◆ EXCERPTED TEXT ◆
* * * *
Traditional Holidays you should also be ready for:

  • New Years Day
  • Valentine’s Day
  • Easter
  • Mother’s Day
  • Father’s Day
  • Back to School
  • Halloween
  • Thanksgiving
  • Black Friday / Cyber Monday
  • Hanukkah
  • Christmas

Everything you do falls into one of two categories – Granular and Big Picture. If you don’t put the big things first you’ll never get them in at all. Examine details of “big picture” campaigns and create an outline. This should include objectives and goals, messaging, literature and collateral creation, other needed resources (graphics designer, coding, etc), other channel plans – and work backwards from launch date.

Here’s a sample campaign – Father’s Day

Objective and Goals:

  • Get affiliates to promote products for Father’s Day
  • Increase sales from last June by 20%

Messaging

  • Consumer Message: Fun for Dad, Father’s Day in June 17th
  • Affiliate message: Father’s day gift Guides and Banners

Literature and collateral creation

  • Ned new banners, create gift goes, blog post, newsletter

Other needed resources (graphic designer, coding, etc)

  • Update data feed with new products
  • Father’s Day holiday shipping deadlines

Other Channel Plans

  • New Top Sellers list
  • Consumer email dates.
  • Twitter Campaigns

(now do this, but put it in spreadsheet format) Use Brandeo.com to help you create your marketing calendars.
* * * *
◆ RAW RECORDS ◆

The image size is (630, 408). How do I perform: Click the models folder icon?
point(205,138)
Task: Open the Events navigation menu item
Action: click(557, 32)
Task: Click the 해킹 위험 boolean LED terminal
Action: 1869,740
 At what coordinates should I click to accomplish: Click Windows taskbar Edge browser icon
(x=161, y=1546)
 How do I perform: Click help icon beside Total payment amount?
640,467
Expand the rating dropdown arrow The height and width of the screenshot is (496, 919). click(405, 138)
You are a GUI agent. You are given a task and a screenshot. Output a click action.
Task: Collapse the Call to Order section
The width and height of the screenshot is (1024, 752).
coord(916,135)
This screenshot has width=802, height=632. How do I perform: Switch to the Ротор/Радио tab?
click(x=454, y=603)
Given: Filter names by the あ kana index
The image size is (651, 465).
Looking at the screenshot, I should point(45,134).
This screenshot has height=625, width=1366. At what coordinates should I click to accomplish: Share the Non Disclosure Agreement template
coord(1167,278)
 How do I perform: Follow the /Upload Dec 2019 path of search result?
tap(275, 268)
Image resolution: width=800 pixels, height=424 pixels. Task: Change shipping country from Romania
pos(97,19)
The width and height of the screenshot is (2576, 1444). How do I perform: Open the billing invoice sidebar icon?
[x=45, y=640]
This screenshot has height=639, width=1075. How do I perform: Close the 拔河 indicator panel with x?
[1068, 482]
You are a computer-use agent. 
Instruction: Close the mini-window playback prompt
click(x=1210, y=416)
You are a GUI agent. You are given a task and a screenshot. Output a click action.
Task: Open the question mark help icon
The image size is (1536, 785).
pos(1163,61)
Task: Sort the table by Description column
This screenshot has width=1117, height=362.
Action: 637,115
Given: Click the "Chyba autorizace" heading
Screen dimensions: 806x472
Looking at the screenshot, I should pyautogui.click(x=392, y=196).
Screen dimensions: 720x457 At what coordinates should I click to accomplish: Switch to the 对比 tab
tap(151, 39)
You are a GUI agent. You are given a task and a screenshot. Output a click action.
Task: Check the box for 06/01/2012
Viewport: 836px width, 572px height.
* * * *
◆ PROBLEMS TO SOLVE ◆
(1) In the holiday marketing text, write out the part starting with "Everything you do" and going on through "from launch date.".
(2) Turn the paragraph of the holiday marketing text that begins "Everything you do falls into one of two categories" into a short list that keeps its main facts.

◆ SOLUTIONS TO THE TASKS ◆
(1)
Everything you do falls into one of two categories – Granular and Big Picture. If you don’t put the big things first you’ll never get them in at all. Examine details of “big picture” campaigns and create an outline. This should include objectives and goals, messaging, literature and collateral creation, other needed resources (graphics designer, coding, etc), other channel plans – and work backwards from launch date.

(2)
- Everything you do is either Granular or Big Picture.
- Put the big things first, or they will never get done.
- Look at the details of big-picture campaigns and make an outline that covers:
  - objectives and goals
  - messaging
  - literature and collateral creation
  - other needed resources (graphics designer, coding, etc.)
  - other channel plans
- Work backwards from the launch date.